- Original Title: Where You’ll Find Me by Natasha Friend
- Edition: Advance Reader’s Edition Paperback, 266 pages
- Published: March 8, 2016 by Farrar Straus Giroux
- Characters: Anna Collette, Frances Collette, Marnie Collette, David Collette, Shawna the Eyebrow Plucker, Sarabeth the Irish Stepper
- Rating: 4/5
Description: In this powerful and buoyant YA novel, a thirteen-year-old girl learns to navigate the shifting loyalties of friendships in middle school and deals with challenges at home.
The beginning of the eighth grade is not what Anna thought it would be. Her lifelong best friend has ditched her for the cool kids, and her mom is in the hospital after a suicide attempt. Anna finds herself where she least expects to: living with her dad, his young new wife, and their baby, and starting a new year at school without a best friend. With help from some unlikely sources, including a crazy girl-band talent show act, Anna learns that sometimes you find what you need to pull you through in the most unlikely places.
I received this Advance Reader’s Edition as a prize from Alexa Loves Books.

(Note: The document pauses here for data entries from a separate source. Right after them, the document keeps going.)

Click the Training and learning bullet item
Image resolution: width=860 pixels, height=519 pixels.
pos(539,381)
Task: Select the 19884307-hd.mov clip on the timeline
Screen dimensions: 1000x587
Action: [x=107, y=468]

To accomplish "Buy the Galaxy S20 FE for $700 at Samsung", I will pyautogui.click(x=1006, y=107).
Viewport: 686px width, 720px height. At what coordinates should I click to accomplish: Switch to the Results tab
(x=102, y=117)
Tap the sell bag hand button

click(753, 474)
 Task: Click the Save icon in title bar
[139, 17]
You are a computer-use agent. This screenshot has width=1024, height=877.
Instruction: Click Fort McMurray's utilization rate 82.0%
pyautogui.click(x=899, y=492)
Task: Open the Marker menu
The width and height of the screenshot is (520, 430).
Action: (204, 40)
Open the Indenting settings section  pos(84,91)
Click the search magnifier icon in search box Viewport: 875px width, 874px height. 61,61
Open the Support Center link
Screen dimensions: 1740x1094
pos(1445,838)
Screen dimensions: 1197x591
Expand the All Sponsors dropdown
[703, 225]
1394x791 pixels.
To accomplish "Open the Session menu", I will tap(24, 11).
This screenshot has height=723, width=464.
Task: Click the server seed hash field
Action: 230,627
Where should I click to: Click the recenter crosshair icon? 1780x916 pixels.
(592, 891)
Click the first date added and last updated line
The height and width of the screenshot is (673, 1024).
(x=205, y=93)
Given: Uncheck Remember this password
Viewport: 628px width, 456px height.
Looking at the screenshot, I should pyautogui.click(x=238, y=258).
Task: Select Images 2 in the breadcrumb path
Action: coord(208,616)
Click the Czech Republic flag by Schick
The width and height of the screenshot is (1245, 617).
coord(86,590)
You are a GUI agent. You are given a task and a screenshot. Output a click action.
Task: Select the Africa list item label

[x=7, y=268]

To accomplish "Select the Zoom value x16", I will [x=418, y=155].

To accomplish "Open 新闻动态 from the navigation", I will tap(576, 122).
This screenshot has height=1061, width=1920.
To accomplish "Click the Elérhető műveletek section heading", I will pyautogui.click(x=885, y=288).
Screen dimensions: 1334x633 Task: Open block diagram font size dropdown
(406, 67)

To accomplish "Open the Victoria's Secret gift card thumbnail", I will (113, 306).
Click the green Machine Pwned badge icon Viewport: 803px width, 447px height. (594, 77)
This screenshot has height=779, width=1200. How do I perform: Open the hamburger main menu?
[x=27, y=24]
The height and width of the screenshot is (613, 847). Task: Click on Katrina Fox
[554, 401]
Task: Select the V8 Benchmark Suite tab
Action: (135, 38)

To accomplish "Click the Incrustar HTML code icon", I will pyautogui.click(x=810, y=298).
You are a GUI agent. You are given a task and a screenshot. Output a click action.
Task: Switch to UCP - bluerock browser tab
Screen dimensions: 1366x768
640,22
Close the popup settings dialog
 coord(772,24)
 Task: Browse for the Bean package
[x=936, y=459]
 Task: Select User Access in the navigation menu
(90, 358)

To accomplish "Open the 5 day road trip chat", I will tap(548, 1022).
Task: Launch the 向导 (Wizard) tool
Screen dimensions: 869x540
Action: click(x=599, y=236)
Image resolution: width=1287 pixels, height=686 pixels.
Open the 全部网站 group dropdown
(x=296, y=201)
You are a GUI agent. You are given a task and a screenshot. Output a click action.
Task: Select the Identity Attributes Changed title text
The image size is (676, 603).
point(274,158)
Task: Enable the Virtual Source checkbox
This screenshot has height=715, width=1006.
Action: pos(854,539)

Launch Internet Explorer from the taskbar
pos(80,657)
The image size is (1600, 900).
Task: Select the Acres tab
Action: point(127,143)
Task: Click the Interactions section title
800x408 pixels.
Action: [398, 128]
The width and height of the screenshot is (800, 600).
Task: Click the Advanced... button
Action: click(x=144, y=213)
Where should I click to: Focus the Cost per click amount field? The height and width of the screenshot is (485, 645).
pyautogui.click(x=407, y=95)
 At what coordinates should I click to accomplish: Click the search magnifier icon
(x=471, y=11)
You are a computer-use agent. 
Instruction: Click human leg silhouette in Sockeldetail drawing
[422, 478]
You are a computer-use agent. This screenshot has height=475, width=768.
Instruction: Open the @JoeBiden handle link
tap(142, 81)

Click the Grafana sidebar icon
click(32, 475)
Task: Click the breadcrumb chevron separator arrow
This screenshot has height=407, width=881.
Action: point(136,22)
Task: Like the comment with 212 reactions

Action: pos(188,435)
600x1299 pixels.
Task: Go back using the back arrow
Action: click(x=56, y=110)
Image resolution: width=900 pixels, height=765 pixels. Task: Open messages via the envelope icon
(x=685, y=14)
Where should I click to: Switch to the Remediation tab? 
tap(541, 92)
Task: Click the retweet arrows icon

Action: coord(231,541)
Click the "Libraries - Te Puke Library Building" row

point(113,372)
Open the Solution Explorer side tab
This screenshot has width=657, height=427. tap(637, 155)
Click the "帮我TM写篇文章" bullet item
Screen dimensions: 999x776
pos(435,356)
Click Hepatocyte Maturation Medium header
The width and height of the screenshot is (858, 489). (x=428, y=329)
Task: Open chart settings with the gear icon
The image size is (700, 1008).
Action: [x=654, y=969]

Okay, I don’t typically enjoy middle grade books because the writing is usually too simplistic, so I wasn’t necessarily thrilled about this book when I read the synopsis and saw that Anna was only 13 years old, but surprisingly, I really, really enjoyed this story! The main protagonist, Anna Collette, is mature for her age but not unbelievably so. She reminds me a lot of myself at her age, a little more mature than the people around me, intelligent but unmotivated and distracted, and sarcastic as f**k (that last bit hasn’t changed much). Additionally, I was very close to Anna’s age when my mom was also diagnosed with bipolar disorder, so I have that personal text-to-self connection to Anna and I truly relate to her struggle. I think Natasha Friend did an excellent job representing what it feels like to be that age and process those emotions. There’s a few paragraphs in the advanced reader’s edition that compare her mother to a burner control knob. It sounds silly out of context, but I thought that the comparison was very powerful and accurate…
If my mother had a burner control knob, I could set her however I wanted. If, say, she started staying up too late, watching QVC and ordering a bunch of wine glass necklaces, I could turn her down to 6. If I found her in the bathtub with a washcloth over her face, listening to Anatevka on her boom box, I’d turn her up to 4. Talking too fast? Down a notch. Monotone voice? Up a notch.
At that age, and even as an adult, it gets frustrating watching your parent or loved one in this continuous up and down cycle that you nor they seem to have any control over.
Moving on, I also loved the secondary characters! I love that they each had their own stories (Shawna’s eyebrows, Marnie’s change of heart, Sarabeth’s…everything). Their subplots were woven quickly into the main plot, and helped give them their own distinct voices and personalities, but it didn’t distract from Anna and Frances’s main story. Alas, everyone needs friends like Sarabeth and Shawna at that age… or any age!
I would definitely recommend this book! It took me just a little over three hours to read the whole thing in one sitting, which I had no intention of doing when I decided to start.
- One must not let oneself be overwhelmed by sadness.
- Why is it so hard for me to form words and push them out of my mouth?
- I hope that Bob gives Harper a real chance. I hope that when she calls him up and asks him out he says yes. And I hope that–after spending time with her–he falls in love not just with her personality, but also with her height, her crazy curls, and her big nose. On second thought, a guy who can’t come up with any adjectives other than “beautiful” probably doesn’t deserve Harper. She is too smart for him.
- In a weird way, my mother feels like a stranger to me, even though I have known her my whole life.
- “You know how depression hits?” She takes another drag and blows the smoke out slowly. “It’s like an avalanche. No warning. You’re just knocked off your feet. You reach for a ledge…no ledge. You reach for a branch…no branch. You just keep falling. When you hit the bottom, everything around you settles like concrete. You’re up to your neck and you can’t move. All you can do is wait.”
- We are brave, we are rebels, we are dreamers who dare to dream.